Research objectives and content
The major objective is to investigate the impact of the surface morphology on the surface chemical composition at a submicron level of the industrially important supported Mo-oxide catalysts in order to identify the active catalyst phases. Preliminary experiments have shown that model samples can be investigated that use thin oxide films on conductive support foils. We could show that the topographic and compositional characterization using the recently developed photoelectron microscopy with lateral resolution of 0.1 um contributes useful information to the understanding of model catalysts. By combination of laterally resolved topographic and chemical maps with a small spot (0.01 um2) core level spectra in selected catalyst areas the chemical difference between the Mo-oxide phases will be identified. In particular, the unknown changes in the local chemistry of the catalyst induced by spreading and wetting of the support after heat treatment will be addressed. As a second part of the experiments we will focus of encapsulation processes known for the system Rh-TiO2 as a prototype process for the technical important Strong Metal-Support Interaction (SMSI) effects that may be responsible for catalysts deactivation.

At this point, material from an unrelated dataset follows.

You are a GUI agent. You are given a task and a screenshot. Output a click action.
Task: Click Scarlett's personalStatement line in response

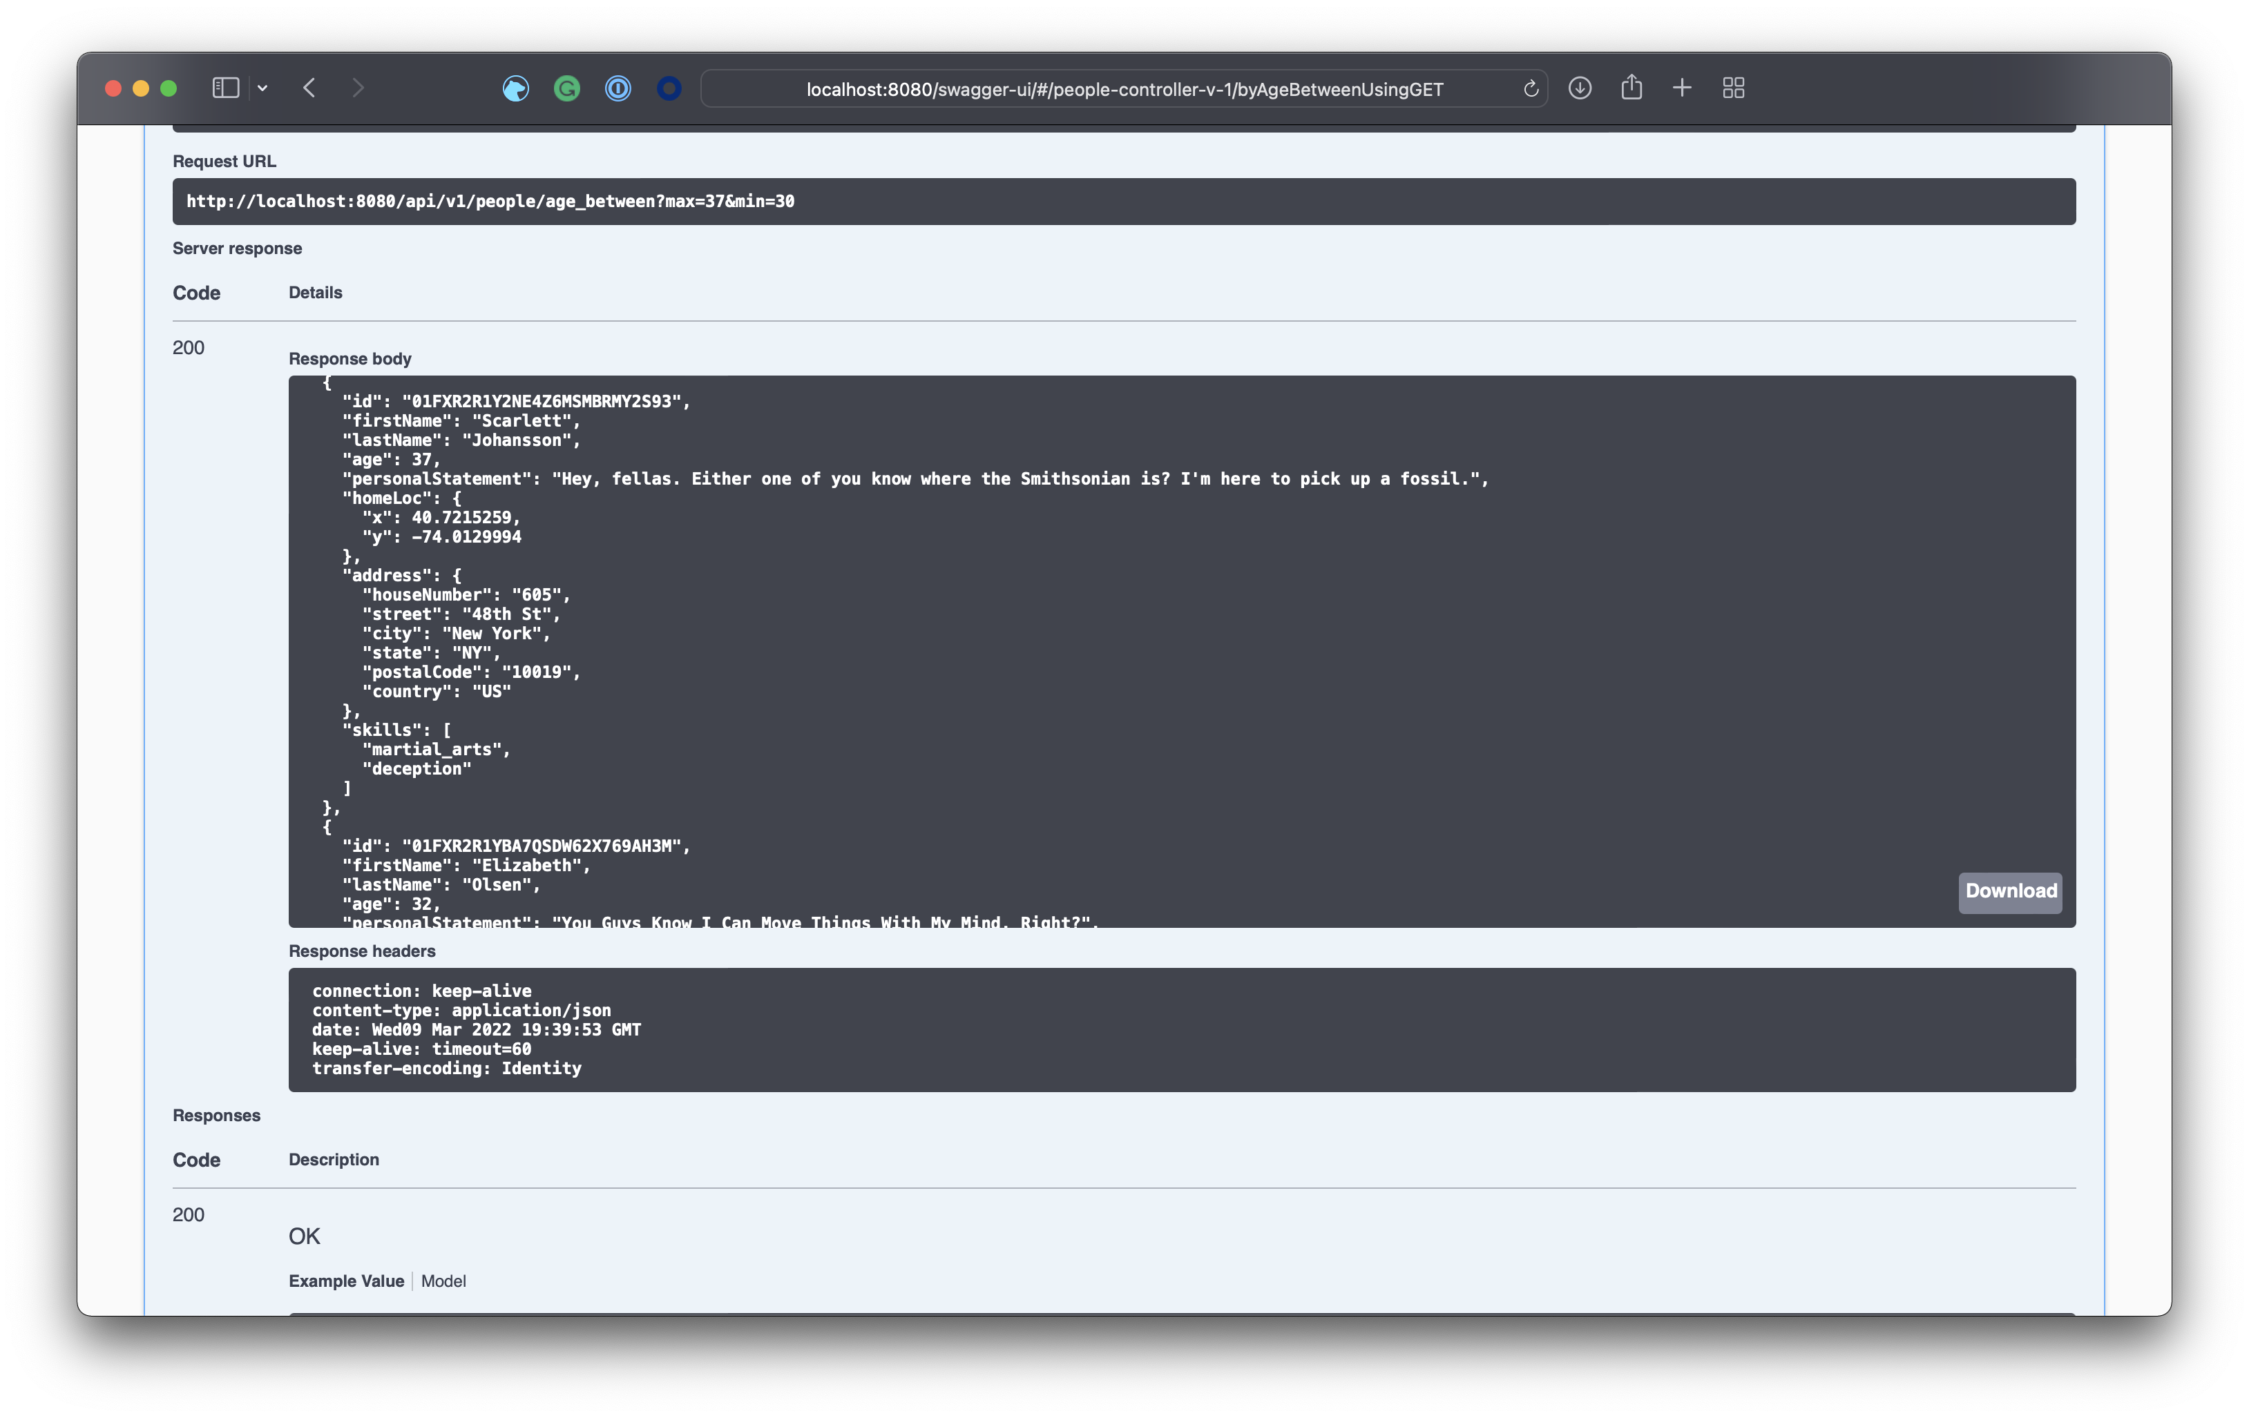pos(914,479)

Training content (objective, benefit and expected impact)
? The charging under the highly intensive and focused photon beam which is still an unresolved problem will be faced and tried to be solved. Testing suitable techniques for discharging the illuminated surface will make synchrotron radiation spectromicroscopy applicable to study insulating materials.
? Insight in differential charging phenomena can be achieved which has become important recently with developing new techniques for spectromicroscopy.
? Making use of the spatial resolution of the spectromicroscope will help to understand where or how reaction centers are formed on a real catalyst. We expect this will have positive impact on the design of catalysts with desired properties.
Links with industry / industrial relevance (22)
Supported MoO3 catalysts are widely used in the petrochemical industry. They are in use even in a more broader field whenever sulphur containing reaction participants occur. Rh-catalysts are used especially in car catalysts to reduce the amount of NOx. The project will be carried out in collaboration with ENI, an industrial center, which is a partner in construction of the Escamicroscopy beamline at ELETTRA.